Tips when wearing a weighted vest:
- Do several months of consistent strength training to get a good base of strength before trying a weighted vest. Be sure to include core exercises. The strength workouts in my 2 DVDs are appropriate for this because they include core exercises for the back and abdominal muscles, as well arm and leg exercises.
- Wear it for only a few minutes at first, gradually increasing the time as tolerated. If you’re experiencing pain anywhere, don’t wear it. If I wear mine too long, it bothers my lower back.
- Keep excellent, upright posture with shoulders back and down. Stand tall! If it’s too hard to do that, don’t use the vest. When I wear mine, I have to be diligent to not slouch.
- Get a vest with adjustable weights and start very small, with only one weight insert.
- Move slowly. Your center of gravity is higher and your balance will be challenged.
- In general, use a weighted vest only when standing upright, doing weight bearing (on your feet) exercise and not bending over. It could put too much pressure on your muscles and spine, even if you have great posture and hinge back at the hips when you bend down.
The subjects in the weighted vest research studies did not have bone loss or other health issues that could have put them at risk. It could be very unsafe to wear a weighted vest or belt at all if your bones are extremely fragile, if you have kyphosis, rounding of the upper spine, or balance problems, to name a few.
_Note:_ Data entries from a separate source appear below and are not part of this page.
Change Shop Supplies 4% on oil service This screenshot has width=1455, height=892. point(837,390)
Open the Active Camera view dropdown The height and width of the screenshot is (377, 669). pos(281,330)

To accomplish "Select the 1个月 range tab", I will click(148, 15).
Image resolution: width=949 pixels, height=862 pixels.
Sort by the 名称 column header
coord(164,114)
Depending on your bone strength, wearing one could put you at risk of a vertebral fracture or fall.
If you get the go-ahead from your health care provider, a National Osteoporosis Foundation (NOF) affiliated physical therapist suggests looking for a weighted vest that fits well through the torso and isn’t top heavy.
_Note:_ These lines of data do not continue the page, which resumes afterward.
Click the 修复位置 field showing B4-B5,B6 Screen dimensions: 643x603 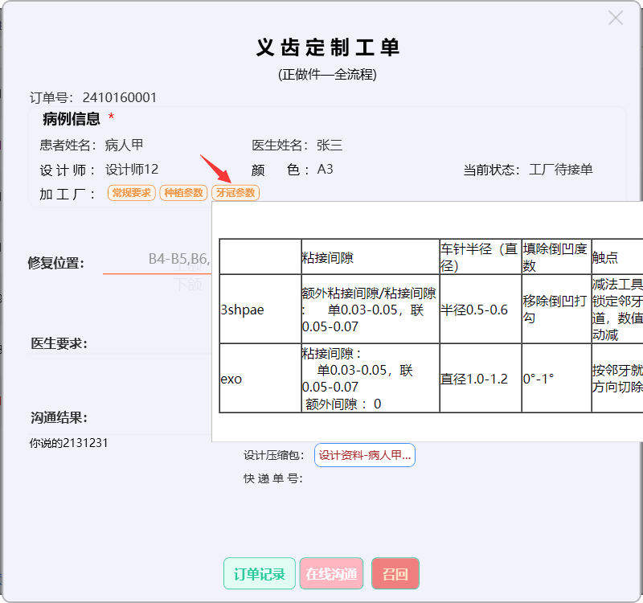pos(178,259)
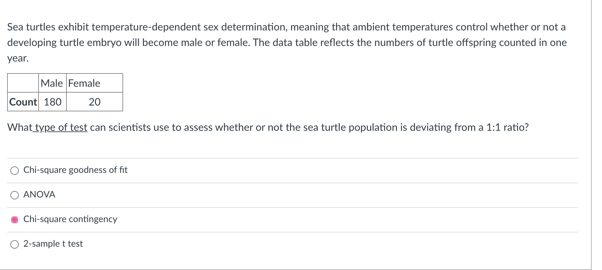Click the empty top-left table cell
The height and width of the screenshot is (270, 602).
coord(23,83)
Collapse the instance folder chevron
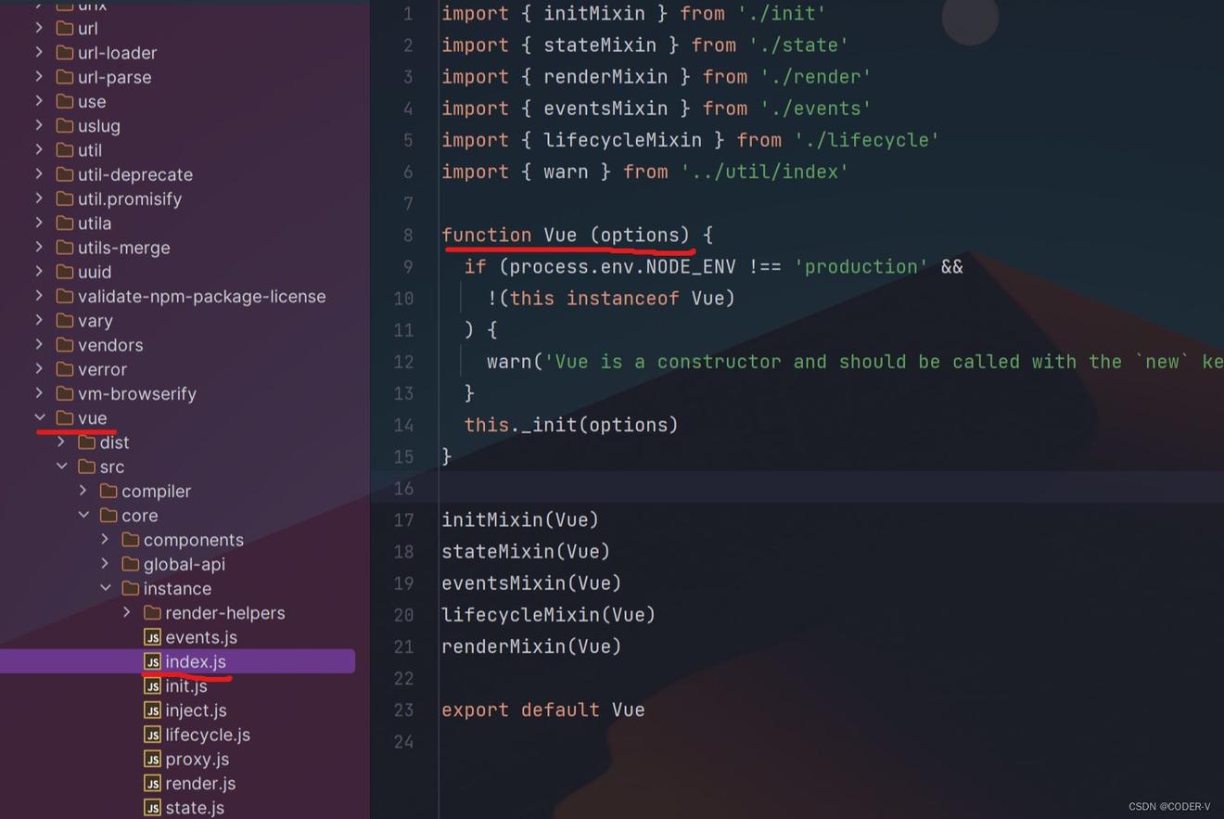1224x819 pixels. tap(106, 588)
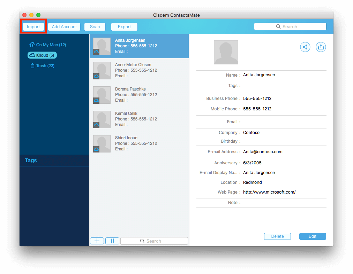Open Shiori Inoue contact entry
This screenshot has height=274, width=353.
pyautogui.click(x=139, y=143)

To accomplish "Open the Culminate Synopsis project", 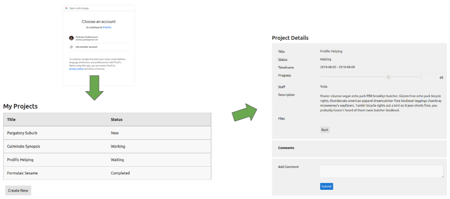I will (x=23, y=146).
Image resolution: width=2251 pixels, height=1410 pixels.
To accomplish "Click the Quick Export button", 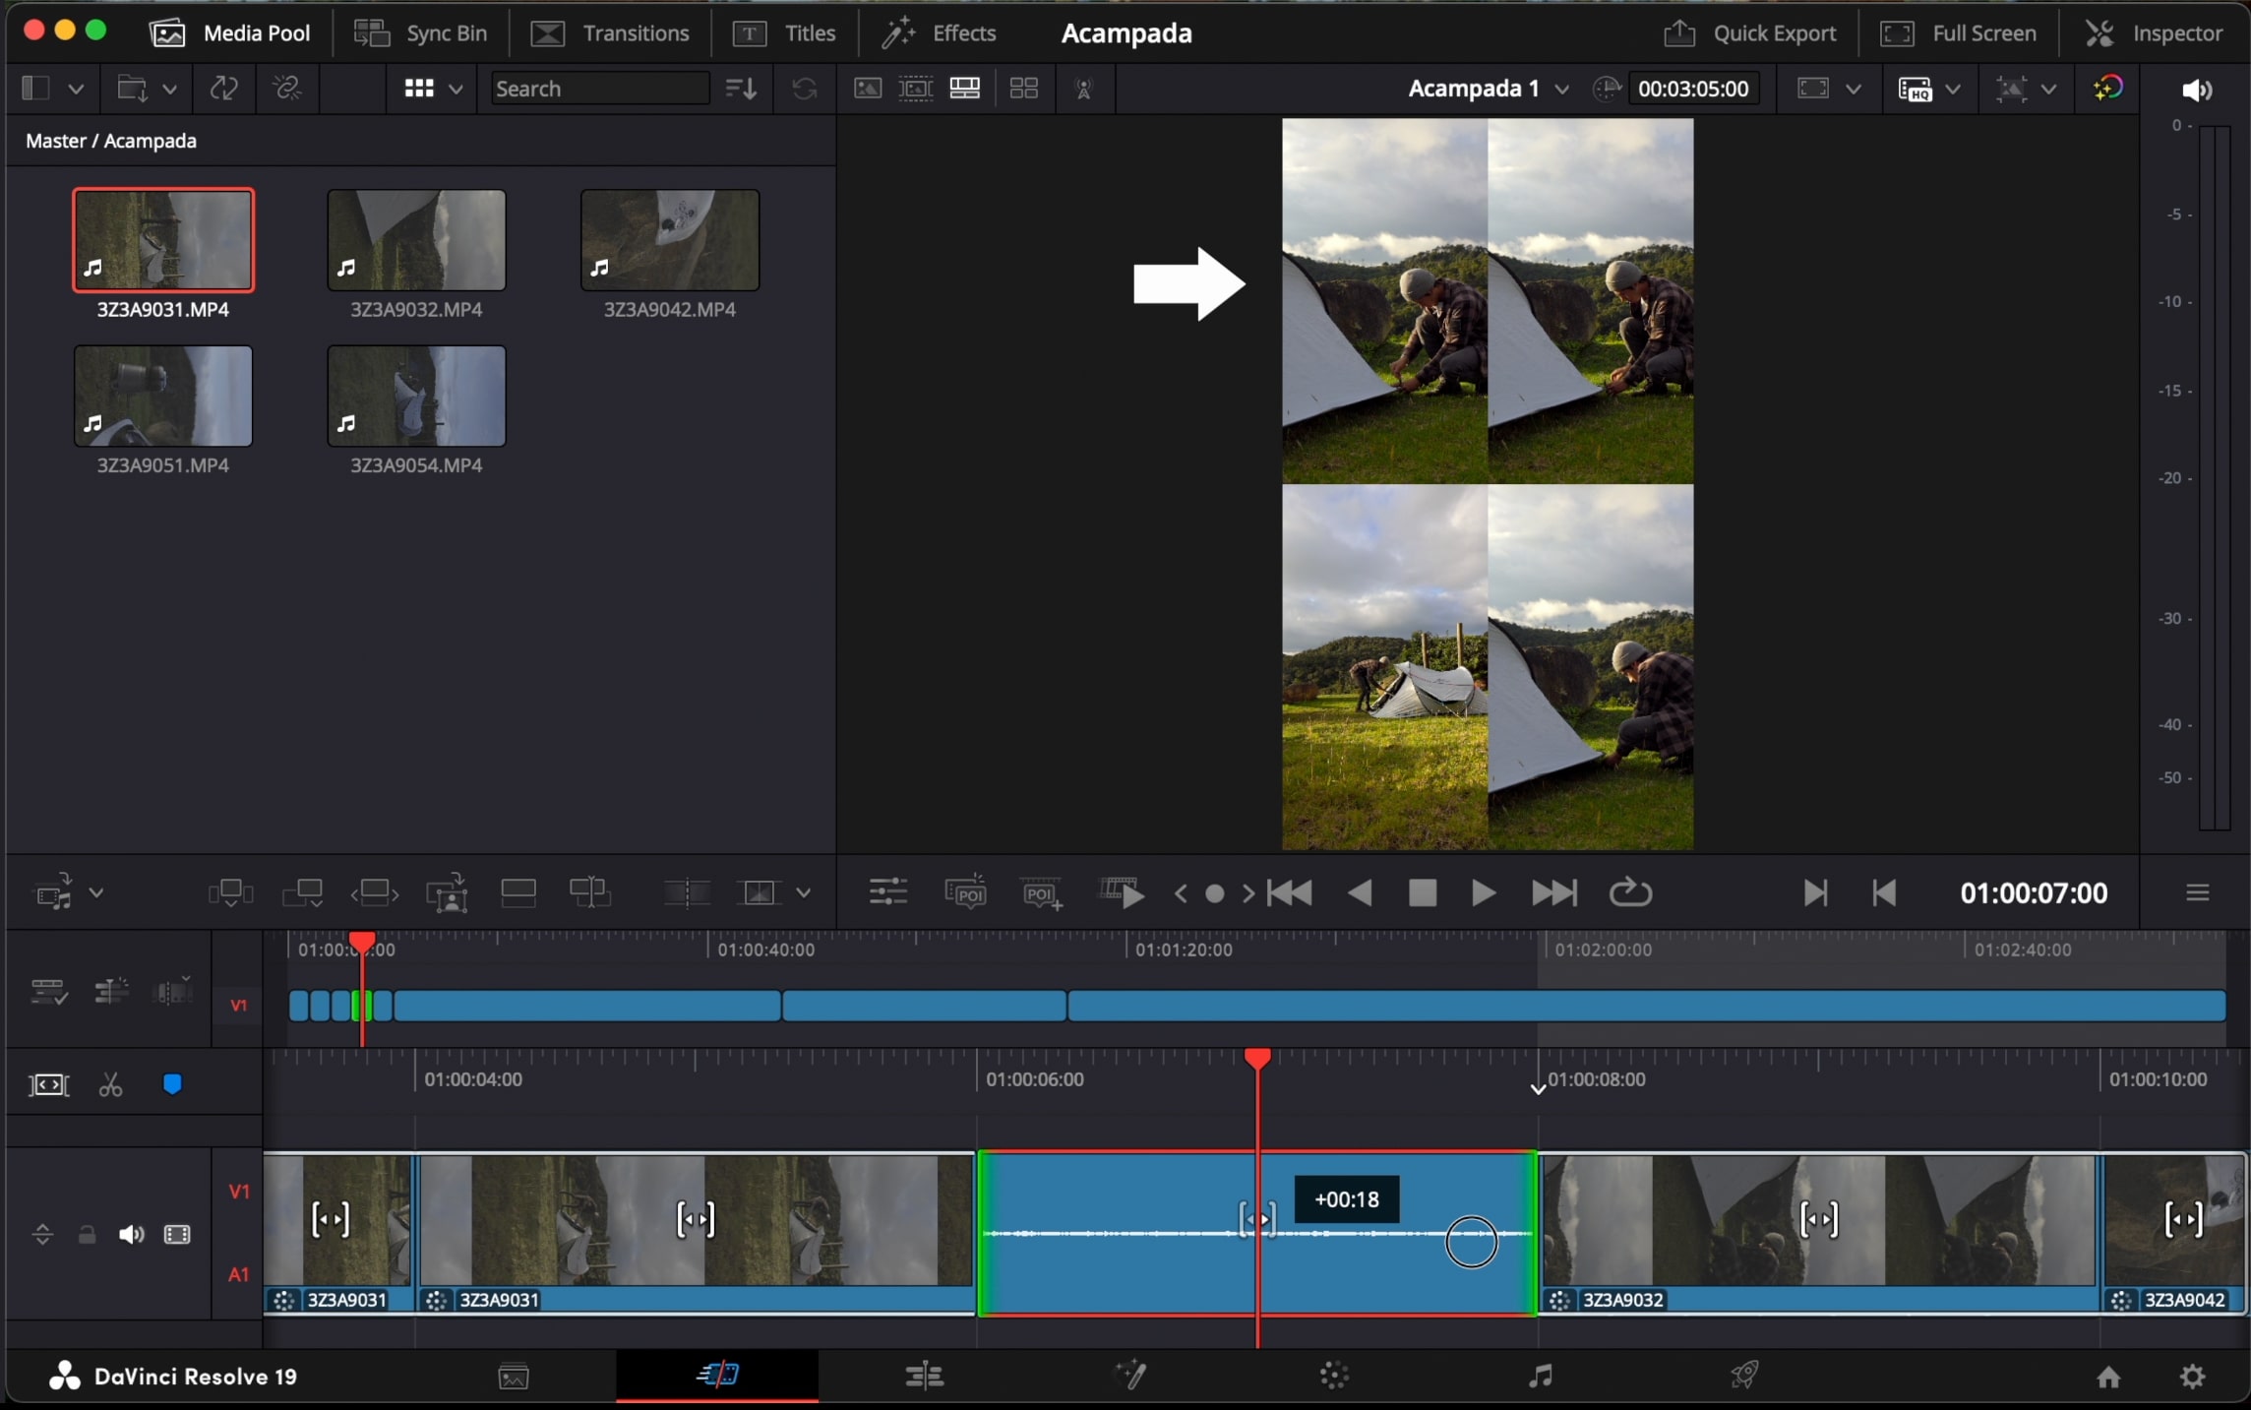I will tap(1749, 33).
“There are some weighted vests that are not safe for people with osteoporosis, especially if they have kyphosis (curvature of the spine). These include vests that sit on the shoulders and only have weights on the upper part of the trunk. This could increase the stress on the spine, causing increased kyphosis. A safer vest is weighted throughout the trunk. These are especially good when they are well fitted at the waist. This should spread stress evenly around the trunk, reducing the weight from the top of the shoulders. They must fit very well, be tightened around the waist, and should still not be used if the person has kyphosis.”…or very fragile bones.
Some suggest using a backpack filled with books. It’s not a good thing to do because it wouldn’t be “…weighted throughout the trunk…”, plus, it’s uncomfortable.
Most often, weighted vests are usually made for men for athletic training. You’ll have to shop around for a woman’s size, usually online. Always keep good body mechanics and move safely when getting up and down. If you have bone loss, I’d skip using the vest with the plank.
The weighted vest that I’m wearing in these pictures is no longer available. This one from IronWear Fitness is a one, made specifically for women. It can be adjusted up and down, as well as side to side, for an excellent fit. They also have weighted vests made with mesh that are cooler for summer use. Here’s the link for all of their vests. Scroll down to see the women’s styles.
From PubMed.gov*Links to some of the research:
Long-term exercise using weighted vests prevents hip bone loss in postmenopausal women. 2000
Weighted vest exercise improves indices of fall risk in older women. 1998
Site-specific response of bone to exercise in premenopausal women. 2006
Please heed all of the above precautions and stay safe!